* begin *

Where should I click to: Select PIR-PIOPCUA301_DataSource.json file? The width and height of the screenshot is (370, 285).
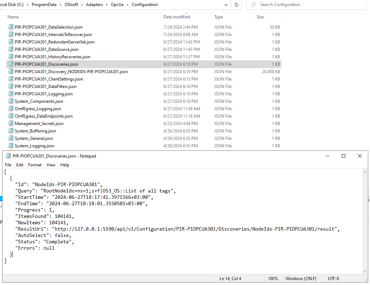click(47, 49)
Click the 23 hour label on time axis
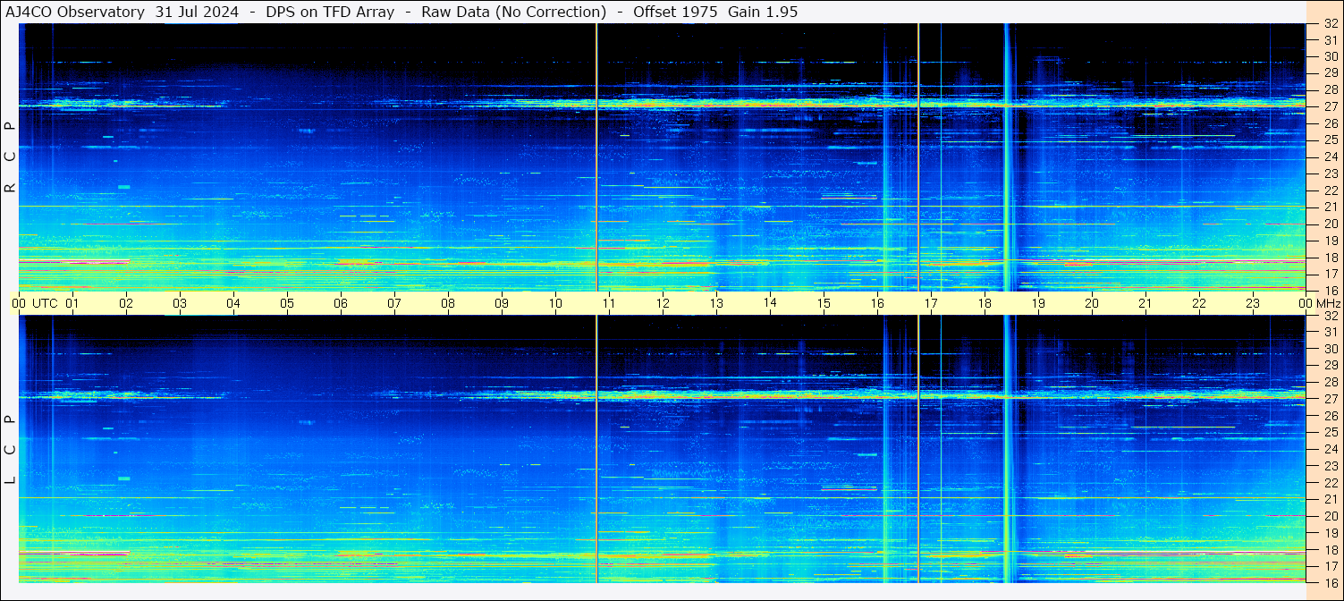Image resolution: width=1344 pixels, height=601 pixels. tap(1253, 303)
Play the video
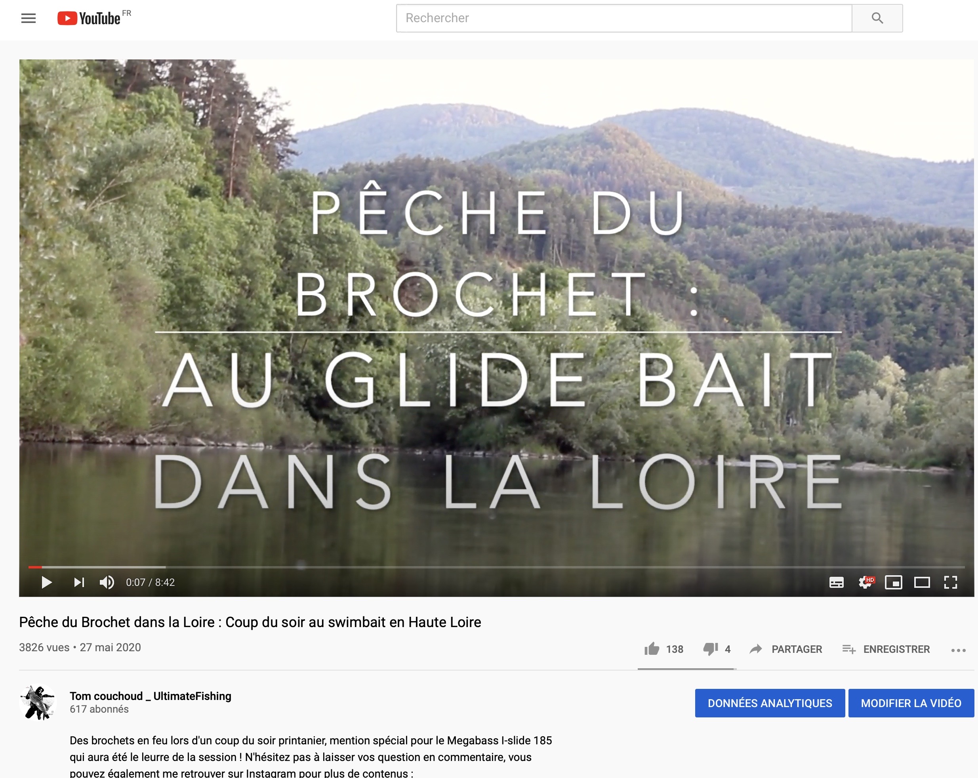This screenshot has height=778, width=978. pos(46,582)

* end *

Please update the records above by replacing "video" with "recording" and leaving everything else unchanged. Write out the records without the pictures.

» Response to this task:
Where should I click to: Select PIR-PIOPCUA301_DataSource.json file? The width and height of the screenshot is (370, 285).
click(47, 49)
Click the 23 hour label on time axis
Image resolution: width=1344 pixels, height=601 pixels. tap(1253, 303)
Play the recording
This screenshot has height=778, width=978. pos(46,582)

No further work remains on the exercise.